→ Given entries
══════════

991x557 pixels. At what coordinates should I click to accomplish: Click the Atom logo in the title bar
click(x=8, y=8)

══════════

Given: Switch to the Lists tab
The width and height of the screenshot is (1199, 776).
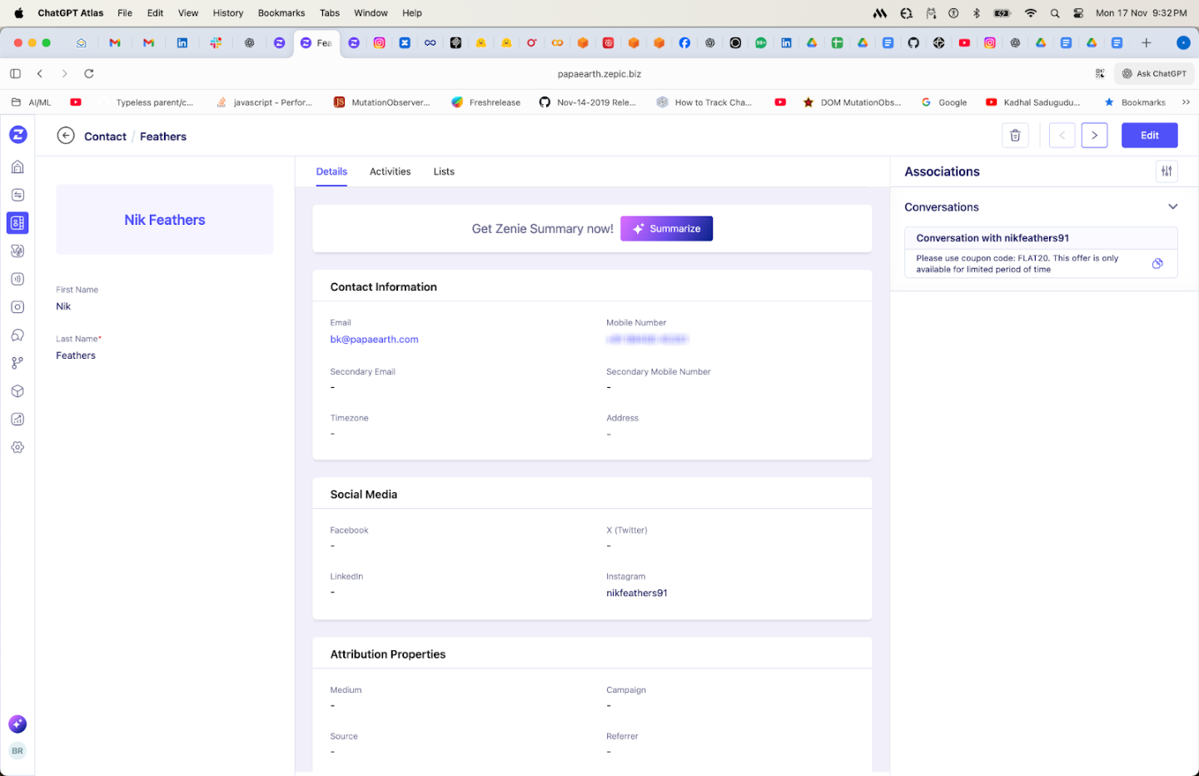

══════════

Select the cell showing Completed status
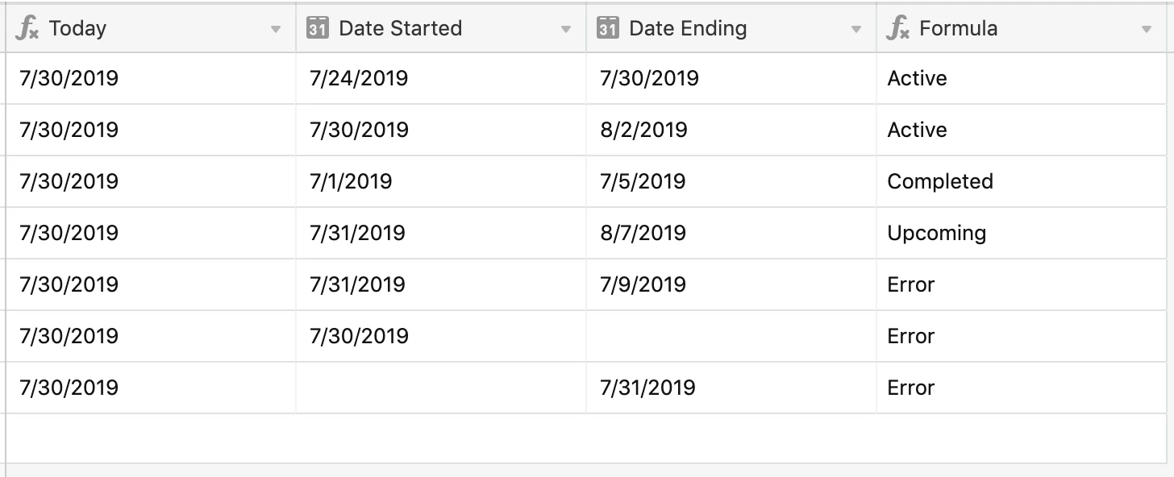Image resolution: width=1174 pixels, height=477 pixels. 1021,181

══════════

→ Exercise prompt
There is a run of lines above from the one with "Given: Switch to the Lists tab" to the one with "The width and"; print exactly that run, both ends included, and nothing else.

→ Task result
Given: Switch to the Lists tab
The width and height of the screenshot is (1199, 776).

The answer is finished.